◆ **SOURCE EXTRACT**:
== == ==

Historical antecedence
The Occupy Wall Street movement — along with the Arab Spring despite the interference of the imperialist powers in the latter — is the embodiment of human vitality and consciousness;  it is a welcoming evolution in a country accustomed to the glorification of capitalism’s wisdom and success, and to self-interested myopia that created a functioning malaise, sometimes political dead-end and existential confusion, some inspired idiots even calling it the “end of history.”
     The main threat posed by the OWS movement, and the Altermondialist movement in general — that is the collective engagement for alternative, revolutionary change — is their radical repudiation of capitalism’s dogma of transcendental necessity, making the financial speculators of Wall Street and the complicity of class privilege and government corruption and intellectual cowardice, the main culprit — the 1 percent of the population — responsible for the politico-economic crisis, thus the calamity of the 99 percent others.
     The OWS movement has certainly not invented protest against malfeasance — that has existed throughout history.  Nor has it pioneered the struggle against the New World Order. The distinction of main inspirer of the Occupy Wall Street movement can be fairly attributed to the international anti-globalization, alternative movement that took shape in Western Europe in the 1990’s and culminated in the United States in the valorous demonstrations in Seattle, Washington, in November 1999.  But not everyone agrees with that antecedence, including the Reverend Jesse Jackson who, in a January 13, 2012, essay in Huffington Post to commemorate Martin Luther King Day, has linked the OWS movement to the civil rights movement of the 1960’s: “Dr. King understood that the civil rights movement, having ended segregation and gained the right to vote, had to challenge poverty and economic inequality. In his final days, he was building a poor people's campaign, planning to bring people to the nation's capital across lines of race, religion and region to create a Resurrection City and demand economic justice. He was the true precursor of Occupy Wall Street.”

== == ==

◆ **SET TASK**:
Could you carry the passage on the historical roots of Occupy Wall Street forward from its final sentence?

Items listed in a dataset
== == ==

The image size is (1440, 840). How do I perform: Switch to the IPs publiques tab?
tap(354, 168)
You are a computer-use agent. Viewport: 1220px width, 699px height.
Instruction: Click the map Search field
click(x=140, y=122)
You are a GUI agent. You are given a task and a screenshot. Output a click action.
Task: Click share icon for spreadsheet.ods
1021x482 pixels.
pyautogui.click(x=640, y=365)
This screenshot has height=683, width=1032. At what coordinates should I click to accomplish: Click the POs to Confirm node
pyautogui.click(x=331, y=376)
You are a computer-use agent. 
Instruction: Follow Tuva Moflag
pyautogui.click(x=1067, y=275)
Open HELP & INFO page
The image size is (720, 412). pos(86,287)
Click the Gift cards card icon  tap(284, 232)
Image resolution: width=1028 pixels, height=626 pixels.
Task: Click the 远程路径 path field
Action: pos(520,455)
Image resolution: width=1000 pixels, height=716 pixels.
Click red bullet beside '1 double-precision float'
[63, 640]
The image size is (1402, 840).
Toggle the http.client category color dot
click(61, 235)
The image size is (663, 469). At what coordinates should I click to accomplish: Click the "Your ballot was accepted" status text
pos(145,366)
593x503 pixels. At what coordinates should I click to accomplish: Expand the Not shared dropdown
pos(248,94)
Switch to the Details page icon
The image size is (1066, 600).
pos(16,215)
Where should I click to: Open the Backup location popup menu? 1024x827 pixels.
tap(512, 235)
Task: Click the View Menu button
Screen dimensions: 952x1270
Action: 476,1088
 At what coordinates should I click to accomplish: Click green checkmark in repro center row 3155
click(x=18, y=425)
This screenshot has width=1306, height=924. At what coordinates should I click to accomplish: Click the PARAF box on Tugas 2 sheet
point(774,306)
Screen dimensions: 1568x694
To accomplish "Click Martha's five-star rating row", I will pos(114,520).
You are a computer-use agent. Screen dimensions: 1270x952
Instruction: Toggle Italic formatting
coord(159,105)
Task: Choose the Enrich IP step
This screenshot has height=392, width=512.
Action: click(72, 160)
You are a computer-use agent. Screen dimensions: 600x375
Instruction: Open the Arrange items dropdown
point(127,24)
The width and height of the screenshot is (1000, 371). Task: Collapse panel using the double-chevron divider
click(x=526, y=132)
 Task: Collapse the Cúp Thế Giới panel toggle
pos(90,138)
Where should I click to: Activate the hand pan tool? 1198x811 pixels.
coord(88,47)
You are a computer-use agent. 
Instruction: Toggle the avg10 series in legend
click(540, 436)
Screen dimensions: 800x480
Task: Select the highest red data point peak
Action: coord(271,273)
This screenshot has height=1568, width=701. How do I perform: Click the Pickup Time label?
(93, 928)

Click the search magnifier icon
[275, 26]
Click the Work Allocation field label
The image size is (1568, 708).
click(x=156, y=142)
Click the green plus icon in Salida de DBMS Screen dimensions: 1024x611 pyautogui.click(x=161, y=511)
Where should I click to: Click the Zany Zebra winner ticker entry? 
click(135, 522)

== == ==

◆ **EXPECTED ANSWER**:
     However, given the potential radicality of the Occupy Wall Street movement and the all-encompassing, liberation objectives of the Altermondialist, anti-globalization movement, which, Foucaultian, rejects all relations of power and oppression, the most plausible ancestry of the Occupy Wall Street could be traced to the Haitian Revolution, started in August 1791.  This revolution has not only rejected oppression and defeated the military forces sent by Napoleon Bonaparte to restore slavery, it also, more defiantly, affirmed the notion of the universality of the human being, therefore the inherent inalienability of his/her rights.
    Anti-slavery and Haitian revolutionaries such as Dutty Boukman, Toussaint Louverture, Jean-Jacques Dessalines etc., made it impossible for the colonialist powers (and their imitators, as was the United States at the time, especially in the question of slavery) to legitimize their rule while they engaged in anti-human-universality policies, like keeping human beings in bondage.
     Suffice to say that the Occupy Wall Street movement is inspired and nourished by multiple sources and energies.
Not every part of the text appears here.